[Stored items from a collection]
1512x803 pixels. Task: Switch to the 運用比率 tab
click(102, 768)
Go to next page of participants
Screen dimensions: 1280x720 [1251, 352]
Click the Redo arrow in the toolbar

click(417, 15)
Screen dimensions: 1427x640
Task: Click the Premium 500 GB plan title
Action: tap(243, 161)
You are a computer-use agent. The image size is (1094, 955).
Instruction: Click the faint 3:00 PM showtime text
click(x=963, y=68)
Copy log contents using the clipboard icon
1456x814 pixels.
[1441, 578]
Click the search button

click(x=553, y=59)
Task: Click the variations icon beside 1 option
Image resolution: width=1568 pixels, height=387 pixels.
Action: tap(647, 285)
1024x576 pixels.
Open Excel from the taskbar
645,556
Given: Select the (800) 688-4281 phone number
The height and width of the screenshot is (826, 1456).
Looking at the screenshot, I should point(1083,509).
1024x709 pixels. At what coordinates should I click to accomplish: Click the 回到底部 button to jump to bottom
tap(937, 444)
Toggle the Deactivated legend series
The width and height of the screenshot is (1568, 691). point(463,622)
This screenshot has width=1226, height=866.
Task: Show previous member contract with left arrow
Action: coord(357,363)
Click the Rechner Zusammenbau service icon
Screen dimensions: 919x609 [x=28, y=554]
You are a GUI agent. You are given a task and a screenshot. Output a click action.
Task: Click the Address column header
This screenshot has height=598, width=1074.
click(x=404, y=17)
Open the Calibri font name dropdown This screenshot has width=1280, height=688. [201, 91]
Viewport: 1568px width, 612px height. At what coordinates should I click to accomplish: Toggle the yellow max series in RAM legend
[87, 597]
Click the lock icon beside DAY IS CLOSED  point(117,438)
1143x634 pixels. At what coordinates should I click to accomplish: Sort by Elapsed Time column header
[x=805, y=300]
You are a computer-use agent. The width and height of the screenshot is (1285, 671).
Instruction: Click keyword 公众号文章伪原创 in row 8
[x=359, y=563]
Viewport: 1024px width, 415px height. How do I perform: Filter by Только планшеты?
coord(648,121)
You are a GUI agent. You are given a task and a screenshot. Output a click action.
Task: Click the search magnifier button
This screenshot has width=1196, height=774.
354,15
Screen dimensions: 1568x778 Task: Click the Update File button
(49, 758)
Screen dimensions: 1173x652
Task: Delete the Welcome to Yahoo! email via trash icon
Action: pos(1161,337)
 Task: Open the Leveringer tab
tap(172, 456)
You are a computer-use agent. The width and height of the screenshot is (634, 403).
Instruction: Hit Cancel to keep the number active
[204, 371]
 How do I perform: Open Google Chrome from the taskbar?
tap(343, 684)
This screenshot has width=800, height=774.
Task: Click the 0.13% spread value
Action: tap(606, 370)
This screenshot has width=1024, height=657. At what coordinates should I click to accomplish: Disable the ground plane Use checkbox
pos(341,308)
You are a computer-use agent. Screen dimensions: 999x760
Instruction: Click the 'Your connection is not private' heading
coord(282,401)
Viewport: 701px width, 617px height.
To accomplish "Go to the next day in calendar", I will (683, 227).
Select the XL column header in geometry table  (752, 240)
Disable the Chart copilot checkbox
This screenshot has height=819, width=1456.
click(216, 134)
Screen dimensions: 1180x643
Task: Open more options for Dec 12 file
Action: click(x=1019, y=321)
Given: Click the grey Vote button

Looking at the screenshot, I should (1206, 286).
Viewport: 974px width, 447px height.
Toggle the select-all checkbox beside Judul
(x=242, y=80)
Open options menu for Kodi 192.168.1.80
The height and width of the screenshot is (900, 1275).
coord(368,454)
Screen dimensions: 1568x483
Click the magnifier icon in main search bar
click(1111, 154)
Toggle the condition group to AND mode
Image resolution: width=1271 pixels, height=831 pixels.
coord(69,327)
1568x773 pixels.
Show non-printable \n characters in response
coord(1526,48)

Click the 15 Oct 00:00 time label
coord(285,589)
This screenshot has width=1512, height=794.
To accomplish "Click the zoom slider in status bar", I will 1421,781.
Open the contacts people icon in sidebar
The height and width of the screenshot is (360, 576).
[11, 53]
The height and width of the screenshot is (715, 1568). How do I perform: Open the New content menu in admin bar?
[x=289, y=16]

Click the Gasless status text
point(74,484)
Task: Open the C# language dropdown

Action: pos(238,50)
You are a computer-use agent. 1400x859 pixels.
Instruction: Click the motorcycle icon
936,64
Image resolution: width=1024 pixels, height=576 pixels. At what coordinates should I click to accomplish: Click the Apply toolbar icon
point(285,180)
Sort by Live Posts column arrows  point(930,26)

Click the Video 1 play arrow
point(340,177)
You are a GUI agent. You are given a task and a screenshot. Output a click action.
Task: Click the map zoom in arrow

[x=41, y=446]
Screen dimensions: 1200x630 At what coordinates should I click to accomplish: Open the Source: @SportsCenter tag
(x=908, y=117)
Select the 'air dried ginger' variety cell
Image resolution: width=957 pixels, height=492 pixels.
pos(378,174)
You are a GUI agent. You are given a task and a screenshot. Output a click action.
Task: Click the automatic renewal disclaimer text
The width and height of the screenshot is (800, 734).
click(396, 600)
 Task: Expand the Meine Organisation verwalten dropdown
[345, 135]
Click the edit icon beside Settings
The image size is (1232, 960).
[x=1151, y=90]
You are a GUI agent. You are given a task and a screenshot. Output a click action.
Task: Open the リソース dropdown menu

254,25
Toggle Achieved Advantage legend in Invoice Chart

Exercise aim:
Of the lines above, copy each one that contains the word "computer".

The completed task:
You are a computer-use agent. The image size is (1094, 955).
You are a computer-use agent. The width and height of the screenshot is (1285, 671).
You are a computer-use agent. The width and height of the screenshot is (634, 403).
You are a computer-use agent. Screen dimensions: 999x760
You are a computer-use agent. 1400x859 pixels.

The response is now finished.